-- TASK DATA follows --

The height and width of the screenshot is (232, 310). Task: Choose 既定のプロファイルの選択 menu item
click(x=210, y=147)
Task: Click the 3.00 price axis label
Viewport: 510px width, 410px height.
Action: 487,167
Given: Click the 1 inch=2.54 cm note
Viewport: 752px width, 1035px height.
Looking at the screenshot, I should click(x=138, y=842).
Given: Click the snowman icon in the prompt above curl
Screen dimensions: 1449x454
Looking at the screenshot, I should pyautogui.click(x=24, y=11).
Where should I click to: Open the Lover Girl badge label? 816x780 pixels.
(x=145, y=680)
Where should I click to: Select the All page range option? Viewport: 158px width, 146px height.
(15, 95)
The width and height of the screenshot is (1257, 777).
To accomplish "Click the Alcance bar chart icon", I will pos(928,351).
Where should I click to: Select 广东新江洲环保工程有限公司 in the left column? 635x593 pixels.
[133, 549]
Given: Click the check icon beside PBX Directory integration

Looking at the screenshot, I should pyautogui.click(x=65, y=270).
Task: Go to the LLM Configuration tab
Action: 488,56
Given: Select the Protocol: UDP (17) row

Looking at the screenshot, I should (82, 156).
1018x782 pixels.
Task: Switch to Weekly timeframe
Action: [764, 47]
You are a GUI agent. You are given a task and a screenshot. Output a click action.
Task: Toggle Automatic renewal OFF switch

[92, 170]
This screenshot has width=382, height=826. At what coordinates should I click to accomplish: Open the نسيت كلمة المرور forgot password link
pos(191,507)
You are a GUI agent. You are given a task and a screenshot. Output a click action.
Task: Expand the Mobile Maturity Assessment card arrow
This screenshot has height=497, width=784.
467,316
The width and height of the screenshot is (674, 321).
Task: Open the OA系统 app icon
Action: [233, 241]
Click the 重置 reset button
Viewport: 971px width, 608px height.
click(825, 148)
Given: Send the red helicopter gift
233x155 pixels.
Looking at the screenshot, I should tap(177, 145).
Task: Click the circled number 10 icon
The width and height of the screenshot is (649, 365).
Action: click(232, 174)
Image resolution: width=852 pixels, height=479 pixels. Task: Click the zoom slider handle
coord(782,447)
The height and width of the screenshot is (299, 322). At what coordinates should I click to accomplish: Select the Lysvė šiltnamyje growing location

-- TASK DATA concluded --

• WORK TO COMPLETE
All of the data above is to be given again, word for word.

• ANSWER AREA
The height and width of the screenshot is (232, 310). Task: Choose 既定のプロファイルの選択 menu item
click(x=210, y=147)
Task: Click the 3.00 price axis label
Viewport: 510px width, 410px height.
Action: 487,167
Given: Click the 1 inch=2.54 cm note
Viewport: 752px width, 1035px height.
Looking at the screenshot, I should click(x=138, y=842).
Given: Click the snowman icon in the prompt above curl
Screen dimensions: 1449x454
Looking at the screenshot, I should pyautogui.click(x=24, y=11).
Where should I click to: Open the Lover Girl badge label? 816x780 pixels.
(x=145, y=680)
Where should I click to: Select the All page range option? Viewport: 158px width, 146px height.
(15, 95)
The width and height of the screenshot is (1257, 777).
To accomplish "Click the Alcance bar chart icon", I will pos(928,351).
Where should I click to: Select 广东新江洲环保工程有限公司 in the left column? 635x593 pixels.
[133, 549]
Given: Click the check icon beside PBX Directory integration

Looking at the screenshot, I should pyautogui.click(x=65, y=270).
Task: Go to the LLM Configuration tab
Action: 488,56
Given: Select the Protocol: UDP (17) row

Looking at the screenshot, I should (82, 156).
1018x782 pixels.
Task: Switch to Weekly timeframe
Action: [764, 47]
You are a GUI agent. You are given a task and a screenshot. Output a click action.
Task: Toggle Automatic renewal OFF switch

[92, 170]
This screenshot has width=382, height=826. At what coordinates should I click to accomplish: Open the نسيت كلمة المرور forgot password link
pos(191,507)
You are a GUI agent. You are given a task and a screenshot. Output a click action.
Task: Expand the Mobile Maturity Assessment card arrow
This screenshot has height=497, width=784.
467,316
The width and height of the screenshot is (674, 321).
Task: Open the OA系统 app icon
Action: [233, 241]
Click the 重置 reset button
Viewport: 971px width, 608px height.
click(825, 148)
Given: Send the red helicopter gift
233x155 pixels.
Looking at the screenshot, I should tap(177, 145).
Task: Click the circled number 10 icon
The width and height of the screenshot is (649, 365).
Action: click(232, 174)
Image resolution: width=852 pixels, height=479 pixels. Task: Click the zoom slider handle
coord(782,447)
The height and width of the screenshot is (299, 322). At what coordinates should I click to accomplish: Select the Lysvė šiltnamyje growing location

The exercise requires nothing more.